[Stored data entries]
┌──

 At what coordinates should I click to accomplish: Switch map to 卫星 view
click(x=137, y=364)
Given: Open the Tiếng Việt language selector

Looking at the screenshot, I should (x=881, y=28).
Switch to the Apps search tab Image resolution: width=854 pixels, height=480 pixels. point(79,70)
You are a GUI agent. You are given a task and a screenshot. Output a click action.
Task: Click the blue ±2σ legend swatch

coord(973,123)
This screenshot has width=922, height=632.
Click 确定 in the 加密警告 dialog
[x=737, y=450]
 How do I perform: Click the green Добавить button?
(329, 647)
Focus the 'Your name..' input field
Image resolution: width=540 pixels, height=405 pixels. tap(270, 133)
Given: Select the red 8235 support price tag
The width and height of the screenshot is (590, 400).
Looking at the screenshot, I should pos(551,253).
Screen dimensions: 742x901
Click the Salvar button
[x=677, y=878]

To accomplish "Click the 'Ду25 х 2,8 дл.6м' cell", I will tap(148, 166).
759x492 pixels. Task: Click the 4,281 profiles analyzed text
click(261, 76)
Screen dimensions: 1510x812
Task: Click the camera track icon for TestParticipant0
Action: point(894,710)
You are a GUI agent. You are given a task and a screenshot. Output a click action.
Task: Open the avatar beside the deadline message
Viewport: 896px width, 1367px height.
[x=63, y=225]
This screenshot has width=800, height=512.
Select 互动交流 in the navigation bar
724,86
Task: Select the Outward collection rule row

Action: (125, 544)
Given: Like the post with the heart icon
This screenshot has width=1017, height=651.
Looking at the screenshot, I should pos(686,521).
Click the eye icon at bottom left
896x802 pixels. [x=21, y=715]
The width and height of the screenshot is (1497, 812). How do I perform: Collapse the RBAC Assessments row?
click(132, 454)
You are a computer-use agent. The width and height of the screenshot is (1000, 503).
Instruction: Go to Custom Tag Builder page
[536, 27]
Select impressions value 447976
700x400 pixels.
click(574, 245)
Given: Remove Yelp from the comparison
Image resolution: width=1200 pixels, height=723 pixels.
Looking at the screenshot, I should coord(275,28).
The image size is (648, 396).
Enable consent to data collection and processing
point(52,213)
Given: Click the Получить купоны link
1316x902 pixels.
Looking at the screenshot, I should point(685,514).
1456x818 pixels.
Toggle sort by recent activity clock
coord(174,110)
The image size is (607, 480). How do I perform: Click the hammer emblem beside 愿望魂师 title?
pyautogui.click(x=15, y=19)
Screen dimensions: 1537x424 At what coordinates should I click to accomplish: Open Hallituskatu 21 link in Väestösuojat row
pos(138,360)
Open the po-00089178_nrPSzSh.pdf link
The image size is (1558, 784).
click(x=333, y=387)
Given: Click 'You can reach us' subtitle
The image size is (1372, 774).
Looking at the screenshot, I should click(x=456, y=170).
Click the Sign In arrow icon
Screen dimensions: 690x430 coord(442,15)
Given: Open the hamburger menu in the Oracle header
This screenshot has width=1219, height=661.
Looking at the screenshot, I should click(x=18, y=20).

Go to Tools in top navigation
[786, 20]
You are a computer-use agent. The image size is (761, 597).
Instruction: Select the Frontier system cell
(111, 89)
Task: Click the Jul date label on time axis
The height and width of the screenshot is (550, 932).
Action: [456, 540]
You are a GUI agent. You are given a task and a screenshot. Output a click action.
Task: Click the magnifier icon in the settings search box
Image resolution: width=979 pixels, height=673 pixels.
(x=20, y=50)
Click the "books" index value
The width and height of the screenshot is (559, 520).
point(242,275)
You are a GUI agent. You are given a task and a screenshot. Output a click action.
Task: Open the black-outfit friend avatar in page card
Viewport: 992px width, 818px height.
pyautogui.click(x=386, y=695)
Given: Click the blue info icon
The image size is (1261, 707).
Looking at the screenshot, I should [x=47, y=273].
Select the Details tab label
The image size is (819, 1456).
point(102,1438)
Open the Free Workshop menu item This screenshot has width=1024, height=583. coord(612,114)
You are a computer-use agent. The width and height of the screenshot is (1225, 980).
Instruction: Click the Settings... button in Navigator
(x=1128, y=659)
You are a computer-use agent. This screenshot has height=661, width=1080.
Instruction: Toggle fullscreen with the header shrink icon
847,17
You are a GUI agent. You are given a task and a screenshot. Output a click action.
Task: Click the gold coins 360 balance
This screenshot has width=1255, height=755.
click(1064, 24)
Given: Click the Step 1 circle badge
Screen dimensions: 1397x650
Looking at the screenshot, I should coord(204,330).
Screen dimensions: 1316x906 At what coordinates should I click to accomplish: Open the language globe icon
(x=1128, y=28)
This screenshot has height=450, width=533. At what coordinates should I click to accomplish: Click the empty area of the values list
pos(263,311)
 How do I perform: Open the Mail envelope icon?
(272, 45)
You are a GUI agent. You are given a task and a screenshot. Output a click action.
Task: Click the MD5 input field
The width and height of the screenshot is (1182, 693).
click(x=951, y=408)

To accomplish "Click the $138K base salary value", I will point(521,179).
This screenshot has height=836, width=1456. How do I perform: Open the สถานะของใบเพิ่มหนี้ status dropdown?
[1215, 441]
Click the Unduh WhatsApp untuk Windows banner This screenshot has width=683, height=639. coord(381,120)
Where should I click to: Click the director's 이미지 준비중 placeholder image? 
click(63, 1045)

└──

> **Exercise details**:
A single number is the whole answer: how many lines in the data above hold the string "avatar".

> **Output below**:
2